To be clear, Ifeffit, Athena, Demeter, Sixpack, and so on are written
primarily by beamline scientists like yourself.  Your choices are to
use what someone else gives you, write your own, or hire someone to do
it for you. It appears that the last choice rarely works very well.
That you get to use Bruce's codes at all (and for free!) is not an
accident: it is part of the design, and an outcome of the programs
being written by beamline scientists.

The current software base is more than ten years old, and showing its
age especially with respect to large data sets and multiple
processors.    This is a really good opportunity for you and your
colleagues (and others in similar situations) to join in.  That is,
you should write code to deal with your fast data rates.  If you write
that with the Ifeffit family of programs, not only will people at ESRF
be able to use it, but so will anyone else.

> If Demeter would works well for large amount of data treatment, it
> would be great. As I know ID24 at ESRF has also installed the same
> detector and would probably have similar demanding for such a program.

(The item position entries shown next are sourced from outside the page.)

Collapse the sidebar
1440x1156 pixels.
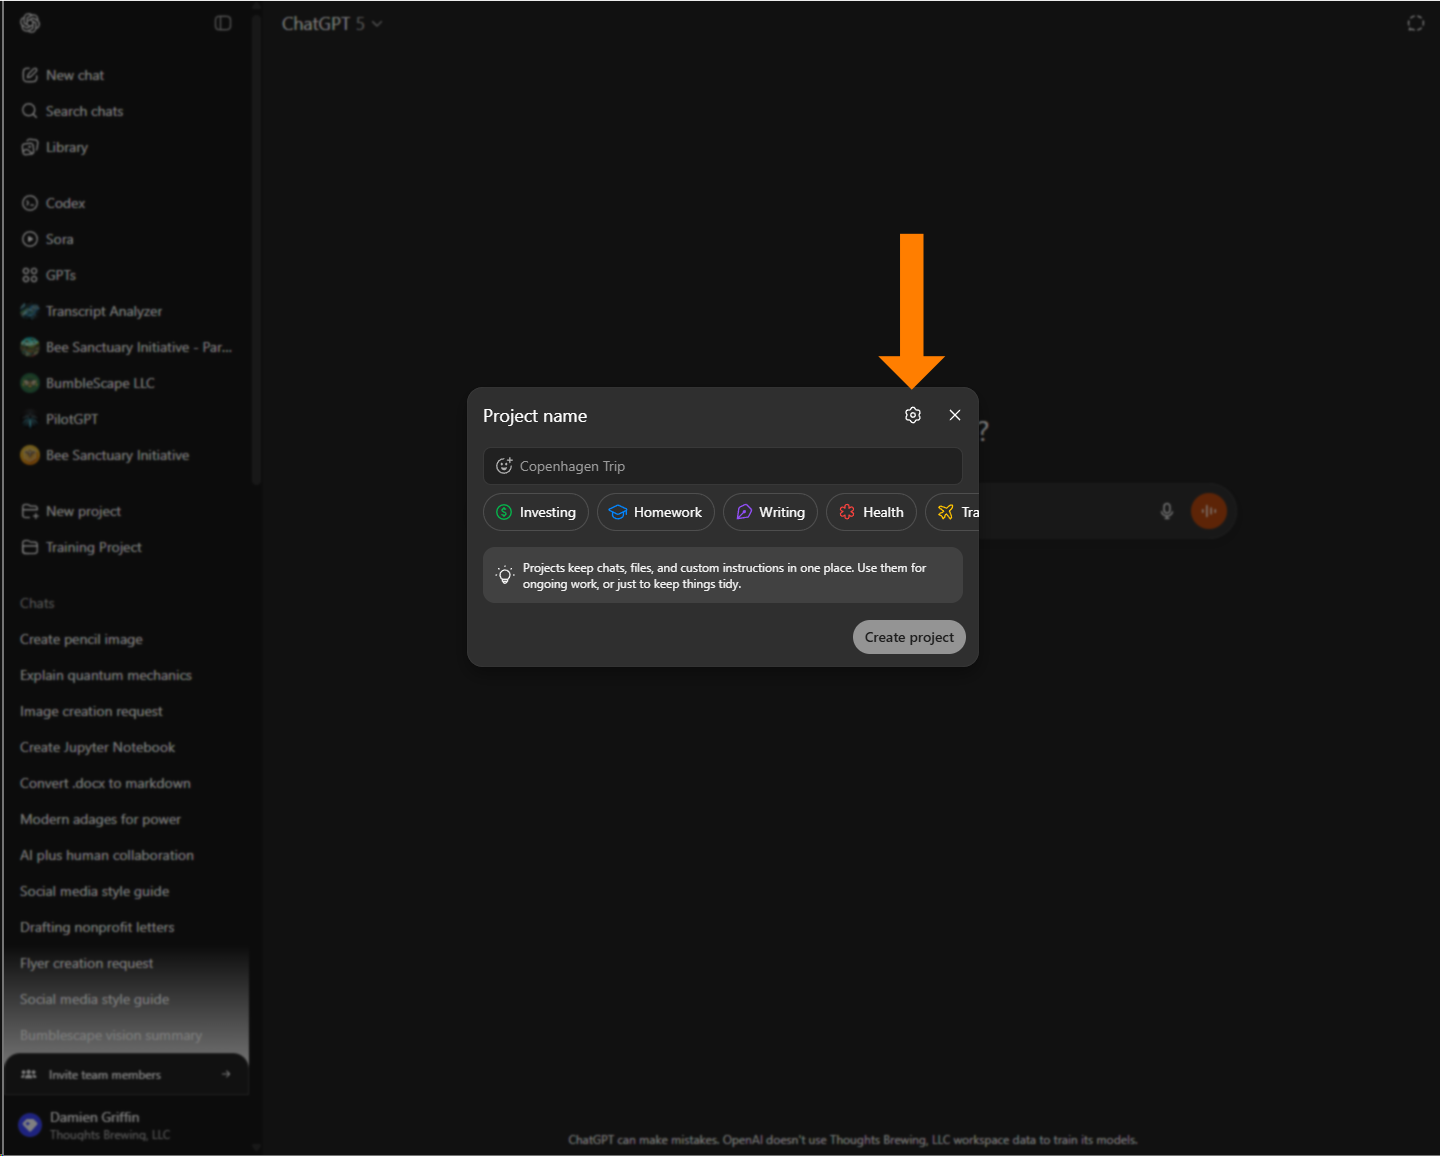[x=222, y=22]
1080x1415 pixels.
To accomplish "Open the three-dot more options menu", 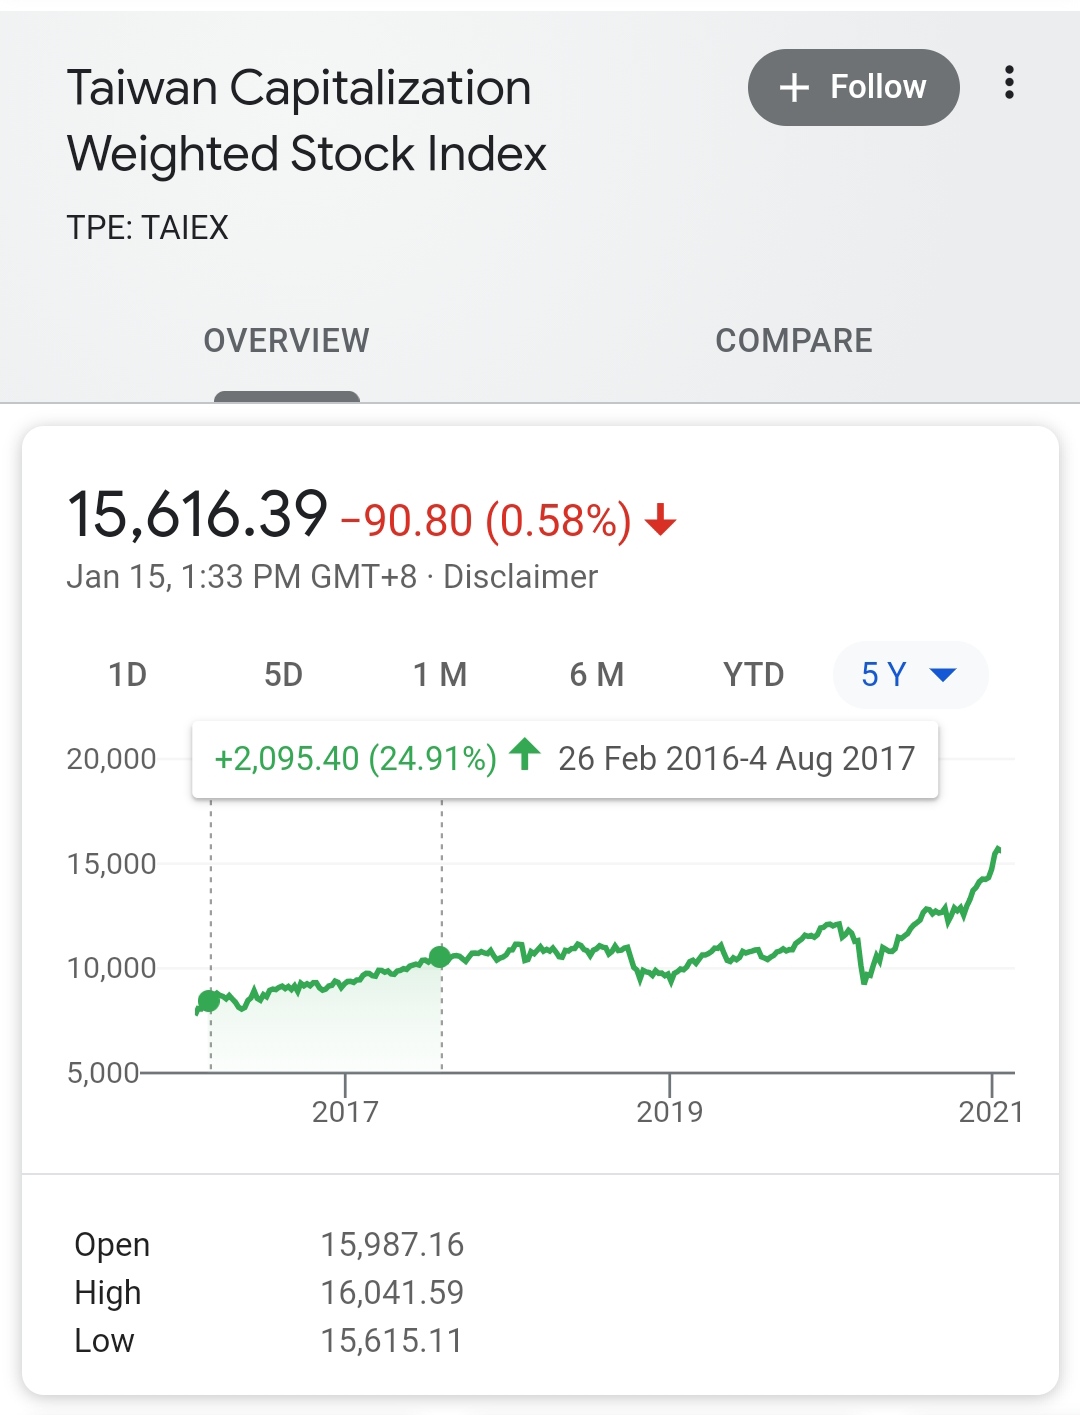I will tap(1009, 83).
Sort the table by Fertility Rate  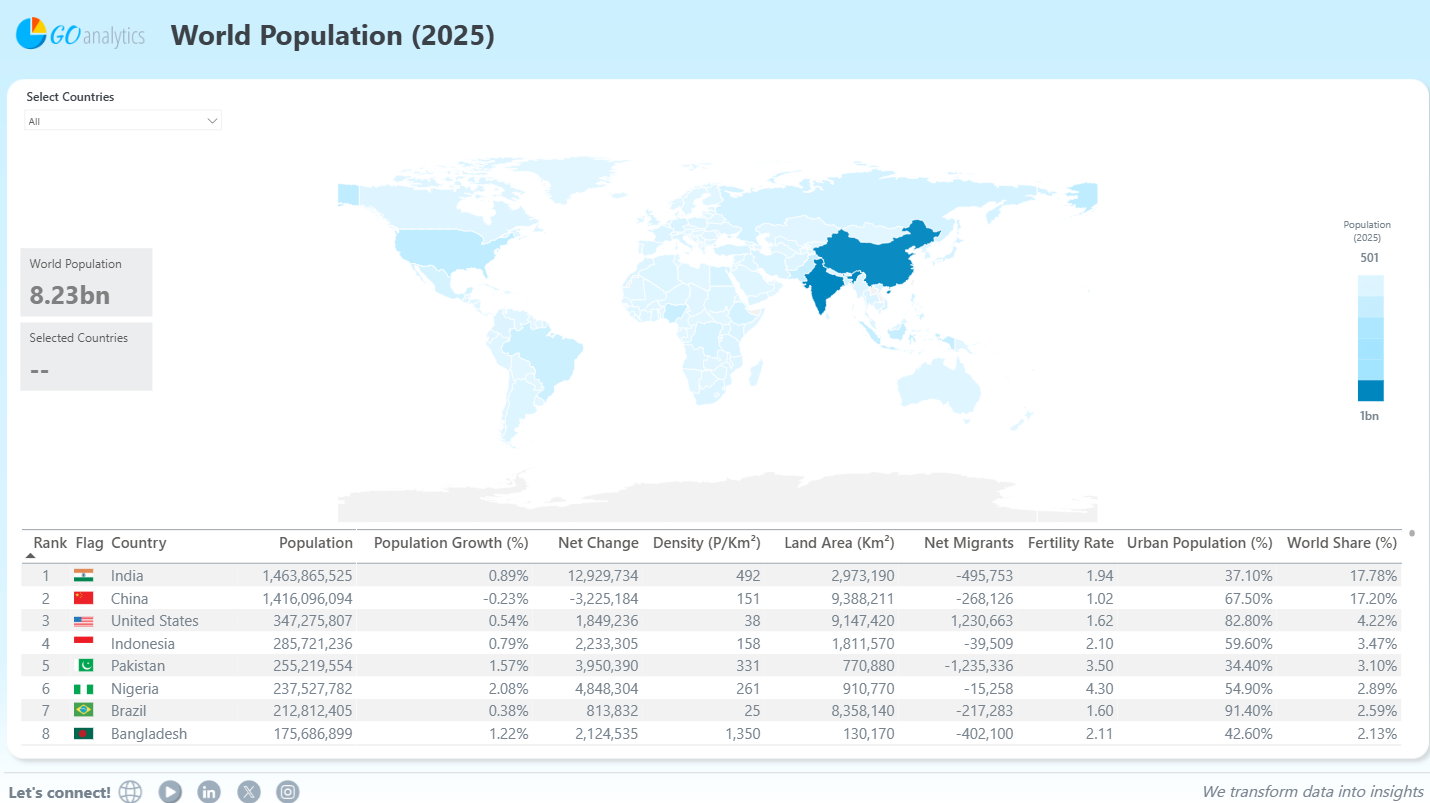1071,542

Looking into Demeter is one option, though I don't know exactly that
is perfect for the linear combination analysis you want to use.  Most
of the core algorithms in Demeter still use Ifeffit 1.2, which are
going to be limited for your needs, though they can be worked around
if careful.   Transferring Demeter to use the newer Ifeffit2 should be
possible, but neither Bruce or I have done more than
proof-of-principle tests.     Looking into using Larch / IFeffit2
might be better for you, and I'd be happy to help you do that.  For
one thing, this approach has no memory limitations beyond your
machine, is in Python and can read HDF5 files (which SOLEIL uses, as
far as I understand) directly.   It also has the possibility of using
multicore machines well, but this has not yet been automated.   It is
also possible that the linear algebra techniques used for x-ray
fluorescence map analysis, including code from Gerd Wellenreuther and
Armando Sole would be useful for your needs.

> Probably due to the limited memory of my pc, I can only open around
> 200 spectra simultanously with Athena.

You almost certainly want to not use Athena here anyway.   You want
automated processing programs.

Like Bruce hinted at, you've invested heavily in a detector that
allows you to collect data at a rate orders of magnitude faster than
you could before.  It would have been incredibly naive to believe that
decade-old software would have been able to keep up with that.   This
is a good opportunity for you to help out yourself and others.